Document Type

Article

Publication Date

2011

Abstract

John Rawls famously argued that citizens in a just democracy have a moral duty to ensure that "the principles and policies they advocate and vote for can be supported by the political values of public reason." This so-called "duty of civility" obligates us to cast our votes on "constitutional questions and matters of basic justice" for reasons that we can explain in terms of the public good and the "ideals and principles expressed by society's conception of political justice." Rawls contrasts these public reasons with "nonpublic reasons" - such as "comprehensive religious and philosophical doctrines" - which he claims cannot legitimize acts of political coercion. And yet our Constitution singles out and protects certain paradigmatic kinds of nonpublic reasoning, at least in the private sphere (the Free Exercise Clause), and, arguably, in the political sphere as well (the Test Oath Clause). This paper attempts to justify these constitutional protections by offering a structural account of the essential role that nonpublic reasons play in the progress and evolution of a liberal democratic state.

Many thoughtful and influential scholars - Charles Taylor, Alasdair MacIntyre, Michael Walzer, and Michael Sandel, to name a few - have written on the place of nonpublic reasons in democratic debate, and Kent Greenawalt has devoted two entire books to the subject. To my knowledge, however, none of them have advanced, at least directly, the thesis I present here. I suggest that, within the processes of democratic evolution, nonpublic reasoning can function in much the same way that the phenomenon of mutation does in the evolution of species. That is, nonpublic reasoning can be a source of diverse, nonconformist, and nonlinear thinking; it may produce ideas that are true Kuhnian paradigm shifts, and thus cannot be explained or justified in terms of the existing framework of public reasons. Seen in this light, Rawls's moral "duty of civility" - while it promotes discourse and tolerance - may also stunt the kinds of deep innovation necessary to keep a democratic state vital and responsive to an evolving civic and moral culture.

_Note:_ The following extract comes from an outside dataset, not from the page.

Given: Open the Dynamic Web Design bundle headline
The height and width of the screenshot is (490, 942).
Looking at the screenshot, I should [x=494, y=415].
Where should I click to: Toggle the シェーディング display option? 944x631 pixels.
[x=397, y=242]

In the hope that a short case study might better illustrate my argument, I present a brief account of the New York Catholic School controversy in the early 1840s. In particular, I focus on Archbishop John Hughes's efforts to mobilize a Catholic voting coalition, which threat led directly to the destruction of the New York Public School Society, and paved the way (eventually) for the transition from nonsectarian to secularized public schooling. While we might easily justify secular schooling in terms of the public reasons our modern conceptions of political justice provide, many of those conceptions were not broadly available in 1840. Only when confronted with the Catholic remonstrance did New York, and eventually the nation, refine and clarify its political values in ways that made this particular democratic evolution possible. There are other notable illustrations of this phenomenon - black churches and the Civil Rights Movement, for example - which I mention, but do not explore.

In concluding, I suggest that thinking about the religion clauses in these terms may ultimately give us greater insight into the constitutional value of nonpublic reasons, which, in turn, may help us better understand the structural dimensions (as distinct from the human rights dimensions) of the freedom of conscience.

Publication Citation

85 St. John's L. Rev. 473 (2011).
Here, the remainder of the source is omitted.